The first shaded region around the regression line represents the 95% confidence interval around the regression line, whereas the second broader shaded area represents the 95% central quantiles of the Gaussian distribution at each value of weight. These are computed by simulating nsims height values at each weight value, and by taking the 95% mean values of this distribution.

Conclusions

In this post, we tried to shed light on some concepts of the generalised linear model by examining the similarities and differences between four common R functions. It should be acknowledged that these functions (predict, fitted, residuals, and simulate) work with many different types of models, including models fitted with lme4 or brms. For instance, here is an overview of the available methods in my current session.

methods(predict)
##  [1] predict.ar*                predict.Arima*            
##  [3] predict.arima0*            predict.brmsfit*          
##  [5] predict.bs*                predict.bSpline*          
##  [7] predict.glm                predict.glmmPQL*          
##  [9] predict.gls*               predict.gnls*             
## [11] predict.HoltWinters*       predict.lda*              
## [13] predict.lm                 predict.lme*              
## [15] predict.lmList*            predict.lmList4*          
## [17] predict.loess*             predict.lqs*              
## [19] predict.mca*               predict.merMod*           
## [21] predict.mlm*               predict.nbSpline*         
## [23] predict.nlme*              predict.nls*              
## [25] predict.npolySpline*       predict.ns*               
## [27] predict.pbSpline*          predict.polr*             
## [29] predict.poly*              predict.polySpline*       
## [31] predict.ppolySpline*       predict.ppr*              
## [33] predict.prcomp*            predict.princomp*         
## [35] predict.qda*               predict.rlm*              
## [37] predict.smooth.spline*     predict.smooth.spline.fit*
## [39] predict.StructTS*         
## see '?methods' for accessing help and source code

References

Click to expand

Bürkner, P.-C. (2017). brms: An R package for bayesian multilevel models using Stan. Journal of Statistical Software, 80 (1), 1–28. doi:10.18637/jss.v080.i01

McElreath, R. (2016). Statistical Rethinking (p. 469). Chapman; Hall/CRC.

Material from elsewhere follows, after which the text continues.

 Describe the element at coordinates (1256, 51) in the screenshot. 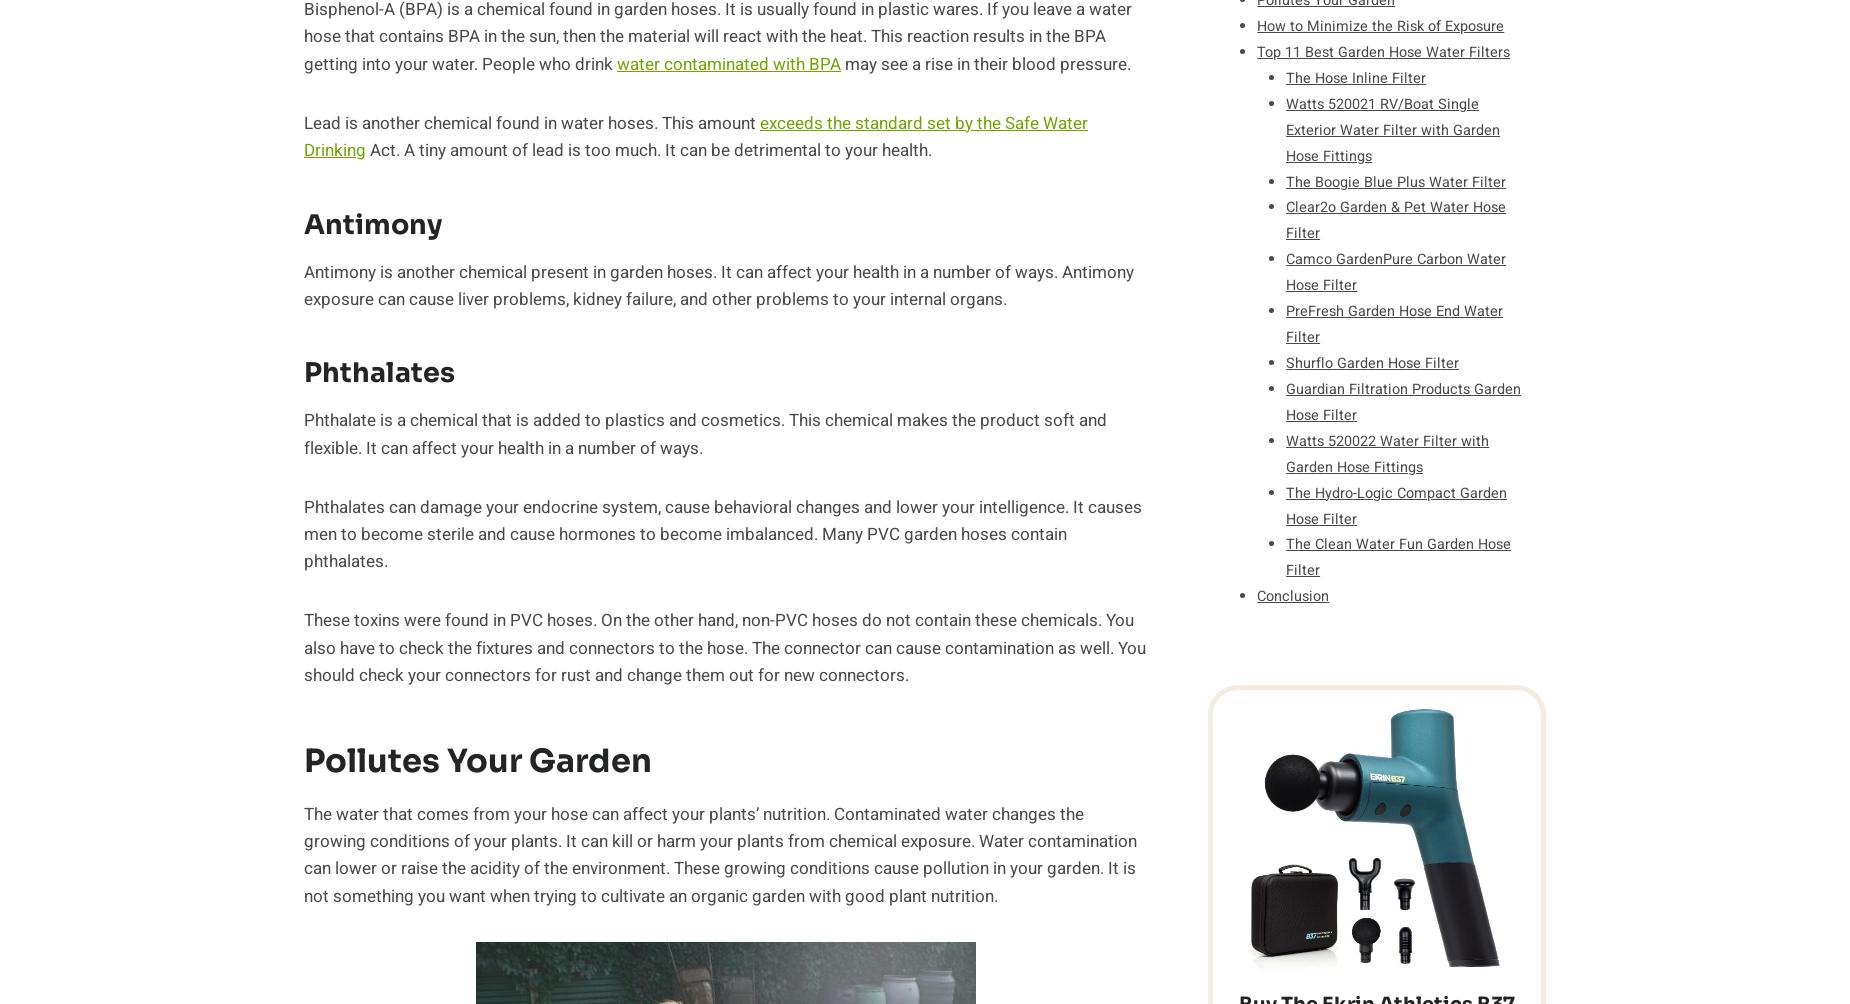

I see `'Top 11 Best Garden Hose Water Filters'` at that location.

Rouder, J. N., Morey, R. D., & Wagenmakers, E.-J. (2016). The Interplay between Subjectivity, Statistical Practice, and Psychological Science. Collabra, 2(1), 1–12. doi:10.1525/collabra.28

Notes


  1. For more details on the logit model, please check this previous post.↩︎

Ladislas Nalborczyk
Ladislas Nalborczyk
Postdoctoral researcher

My main research interests span cognitive neuroscience and psycholinguistics at large and more specifically include overt and covert speech production, motor imagery, time perception, computational and statistical modelling, machine learning, and deep learning.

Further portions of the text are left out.